How to configure Apache Guacamole LDAP via Synology Docker

omorriso · September 13, 2023, 9:21pm

Hi, I’m currently running Apache Guac via Synology Docker with 2FA and it’s working great. However, I need assistance on how to set it up via LDAP. Any help will be MUCH appreciated, thanks!

glitch · September 14, 2023, 9:45am

Hey ,

I will try to help you set this up. Did you already add the ldap extension ?

omorriso · September 19, 2023, 12:21am

Thanks, much appreciative. No, I’m not sure how to add the ldap extension.

glitch · September 19, 2023, 5:35pm

Great, a while ago i used Synology as my NAS but do not have that anymore and i cannot test this config but try this.

Stop the Apache guacamole container
Edit the container and select environment
Select Add and enter EXTENSIONS in the variable and auth-ldap in the value then select apply.

4.Add the other variables in the documentation below that apply to your AD/LDAP environment for example:

LDAP_HOSTNAME: localhost
LDAP_PORT: 3890
LDAP_ENCRYPTION_METHOD: none
LDAP_USER_BASE_DN: ou=people,dc=example,dc=com
LDAP_USERNAME_ATTRIBUTE: uid
LDAP_SEARCH_BIND_DN: uid=admin,ou=people,dc=example,dc=com
LDAP_SEARCH_BIND_PASSWORD: replacewithyoursecret
LDAP_USER_SEARCH_FILTER: (memberof=cn=lldap_guacamole,ou=groups,dc=example,dc=com)

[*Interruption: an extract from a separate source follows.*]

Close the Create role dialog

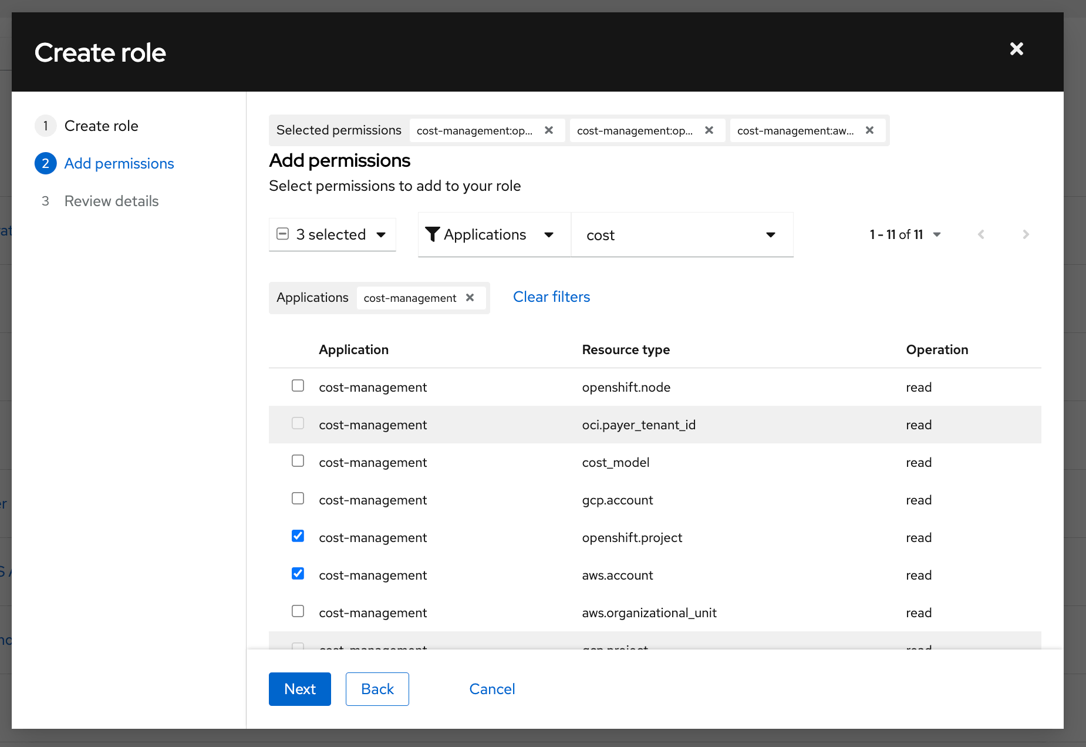click(x=1016, y=49)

https://guacamole.apache.org/doc/0.9.12-incubating/gug/guacamole-docker.html

Once complete Start the container.
Now you can go back and watch my guacamole ldap video on how to add and use ldap users.

Please let me know if this helps. I would provide more support if i had access to synology but at this time i dont.

glitch · September 26, 2023, 10:19pm

@omorriso, it has been a week since your last response, did you resolve your issue ? Please provide feedback if not i will have to close the topic.

Thank you for being a geek2gether|hub member.

omorriso · September 28, 2023, 7:37pm

Hi, I followed the provided instructions, see screen shot. However, it did not work, not sure if I made a mistake or that wasn’t the fix.

glitch · September 29, 2023, 10:21pm

Thats weird, that should work, at least i tested it with docker today with just using the step 4 variables without step 3 and it worked.

Did you get any specific errors or logs you can share if you dont mind ?

Try removing the variables in step 3: “Select Add and enter EXTENSIONS in the variable and auth-ldap in the value then select apply.” and leave everything else in step4 and try again.

Also is your unsecure ldap port 389 or 3890 ?

Try again only with step 4 variables. Unfortunately, if it does not work i wont be able to help further because i don’t have access to a synology nas to test but using step 4 only variables should work because my best guess is synology docker should be thesame config as docker.

If you are able to do another test please provide feedback.